Arfuyen - Mars 2026
« Le temps viendra, écrivait Nietzsche, où l’on se servira de Montaigne et d’Horace comme de précurseurs et de guides sur la voie qui mène à la compréhension du sage et du médiateur le plus simple et impérissable de tous, Socrate. » Et Montaigne lui-même, lorsqu’il met le point final à ses monumentaux Essais, ne laisse le dernier mot à nul autre qu’Horace.

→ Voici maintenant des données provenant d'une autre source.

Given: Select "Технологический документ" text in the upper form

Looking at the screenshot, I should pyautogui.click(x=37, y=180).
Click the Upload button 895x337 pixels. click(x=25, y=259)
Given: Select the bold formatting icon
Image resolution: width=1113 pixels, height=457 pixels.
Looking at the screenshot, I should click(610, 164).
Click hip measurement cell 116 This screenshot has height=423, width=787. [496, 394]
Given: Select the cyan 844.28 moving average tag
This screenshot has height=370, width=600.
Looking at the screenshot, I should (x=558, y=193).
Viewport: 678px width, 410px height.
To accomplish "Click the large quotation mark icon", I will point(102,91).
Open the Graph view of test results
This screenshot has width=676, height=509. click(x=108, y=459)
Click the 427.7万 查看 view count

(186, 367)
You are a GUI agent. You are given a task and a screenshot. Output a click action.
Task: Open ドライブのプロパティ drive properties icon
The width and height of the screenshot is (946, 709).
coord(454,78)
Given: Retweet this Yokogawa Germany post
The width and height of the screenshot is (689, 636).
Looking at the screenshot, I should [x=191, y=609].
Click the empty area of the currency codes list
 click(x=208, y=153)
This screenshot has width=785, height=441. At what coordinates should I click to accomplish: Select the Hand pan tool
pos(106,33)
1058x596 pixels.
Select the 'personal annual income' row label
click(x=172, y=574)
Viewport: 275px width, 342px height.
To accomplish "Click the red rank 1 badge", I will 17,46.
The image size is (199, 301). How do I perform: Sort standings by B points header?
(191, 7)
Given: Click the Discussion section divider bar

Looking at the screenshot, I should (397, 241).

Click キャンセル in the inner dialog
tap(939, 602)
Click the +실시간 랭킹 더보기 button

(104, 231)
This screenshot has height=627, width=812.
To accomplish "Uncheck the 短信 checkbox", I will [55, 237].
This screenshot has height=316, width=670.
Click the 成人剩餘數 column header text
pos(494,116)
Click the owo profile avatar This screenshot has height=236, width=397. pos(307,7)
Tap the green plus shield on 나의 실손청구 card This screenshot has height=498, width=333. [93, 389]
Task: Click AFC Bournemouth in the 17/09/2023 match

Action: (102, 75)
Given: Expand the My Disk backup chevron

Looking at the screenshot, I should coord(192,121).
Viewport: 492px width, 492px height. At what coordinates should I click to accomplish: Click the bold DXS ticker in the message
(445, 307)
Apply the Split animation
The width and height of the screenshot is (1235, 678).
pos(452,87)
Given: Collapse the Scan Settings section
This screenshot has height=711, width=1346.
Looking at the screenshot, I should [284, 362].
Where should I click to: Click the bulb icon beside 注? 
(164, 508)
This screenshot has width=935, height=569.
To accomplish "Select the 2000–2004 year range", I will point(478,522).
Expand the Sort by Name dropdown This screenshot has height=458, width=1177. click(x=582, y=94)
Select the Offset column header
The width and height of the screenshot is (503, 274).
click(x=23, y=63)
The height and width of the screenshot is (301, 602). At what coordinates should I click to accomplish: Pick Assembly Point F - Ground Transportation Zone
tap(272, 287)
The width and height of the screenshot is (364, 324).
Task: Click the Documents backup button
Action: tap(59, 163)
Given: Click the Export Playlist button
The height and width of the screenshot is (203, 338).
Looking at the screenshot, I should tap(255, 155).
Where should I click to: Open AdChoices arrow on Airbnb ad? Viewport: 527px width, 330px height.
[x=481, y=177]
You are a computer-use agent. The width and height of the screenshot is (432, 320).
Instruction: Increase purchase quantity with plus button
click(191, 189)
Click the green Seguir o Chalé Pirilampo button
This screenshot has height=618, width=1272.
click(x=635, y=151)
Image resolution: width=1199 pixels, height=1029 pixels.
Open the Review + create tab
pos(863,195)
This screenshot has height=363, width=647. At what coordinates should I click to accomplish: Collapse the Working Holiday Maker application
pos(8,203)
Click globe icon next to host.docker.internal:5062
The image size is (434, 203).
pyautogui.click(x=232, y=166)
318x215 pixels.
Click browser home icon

Horace était fils d’un esclave affranchi et, loin de s’en cacher, mettait un point d’honneur à le revendiquer. Il ne cache pas non plus qu’il avait d’abord pris les armes pour le républicain Brutus contre celui qui allait devenir l’empereur Auguste. Lorsque ce dernier propose à Horace de devenir son secrétaire particulier, il refuse. Horace n’a décidément pas l’esprit courtisan. À la Rome impériale, il préfère sa campagne de Tibur et s’y réfugie autant que possible. Sa seule religion est l’amitié, et en premier lieu celle de Virgile (« la moitié de mon âme ») et celle de Mécène. La mort subite de Virgile a toujours semblé suspecte. De même, celle d’Horace, 59 jours après celle de Mécène, son puissant protecteur auprès du tyrannique Auguste.